Brokers and Agents are the best, and most helpful, resource for individuals who are seeking health insurance. Without an employer sponsored coverage option, navigating health insurance plans without the help of a licensed professional is a daunting task. Every day, insurance agents work to help their clients find the coverage that is right for them at a price they can afford.
When the Affordable Care Act (ACA) was passed, the task became even more daunting. Not only had the options increased, but individuals and their brokers had to navigate new distribution channels and be trained and certified to be able to ensure any of their clients who might be eligible for a tax credit or subsidy would benefit. In states without a specific exchange, Healthcare.gov was the only way to get a subsidy for those customers. But now, after several years of training and the annual open enrollment frenzy, many agents are asking themselves if selling these subsidized plans are in fact a good idea when insurance companies increasingly refuse to pay commissions.

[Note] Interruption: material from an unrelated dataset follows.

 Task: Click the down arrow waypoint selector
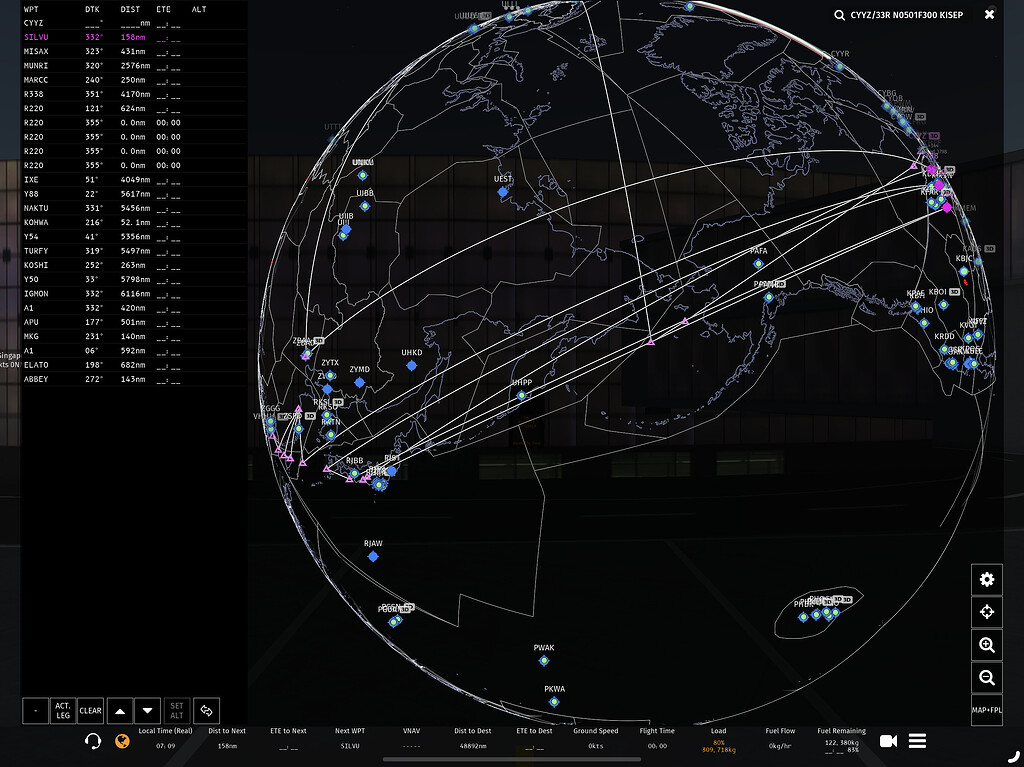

More and more insurance carriers are cutting commissions to individual plans both inside and outside of the Healthcare.gov website. Despite this, brokers still account for more than 50% of all sales by helping consumers navigate coverage options, network adequacy, price and value. Once an individual enrolls, brokers often advocate for their customers on many post sale activities such as claim denials and coverage questions.
All that is now beginning to change. Between 2015 and 2017, there's been a nearly 35% drop in the number of registered brokers for HealthCare.gov. According to data recently released by CMS, the actual number of registered brokers dropped from more than 103,000 to now just over 67,000.
Other recent trends we see are the number of individuals selecting bronze plans during open enrollment. That number jumped 6% between 2015 and 2017 indicating that consumers are looking for a way to offset skyrocketing premium increases. Further evidence of this is that during that same period, 47% fewer people chose more robust gold plans and 90% fewer consumers chose platinum plans. Many of these consumers are downgrading coverage into Silver plans.
Under the ACA, insurance carriers were to pay identical commissions regardless of whether a plan was subsidized or not. In December 2016, CMS issued guidance that instructed carriers to be consistent with their commission payments and to be compliant with the law. This new policy goes into effect January 1, 2018. But has anything changed because of the CMS guidance? The guidance did nothing to address the commissions during a special enrollment period. CMS is also now investigating why some brokers weren’t paid commissions at all.
How is your agency dealing with the loss of commissions in Healthcare.gov plans? Some are simply no longer helping consumers find the plans that best fit their needs, given the time and education that it takes to get a person enrolled. Some are now charging their clients a fee where allowed by their states and even electing to forego commissions by the carrier.
Regardless of your strategy, the real loser is both Brokers and their clients. Exchange enrollment is shrinking at the same time there are fewer brokers to assist. Without a Legislative and Regulatory solution in the near future – there may be no winners at all.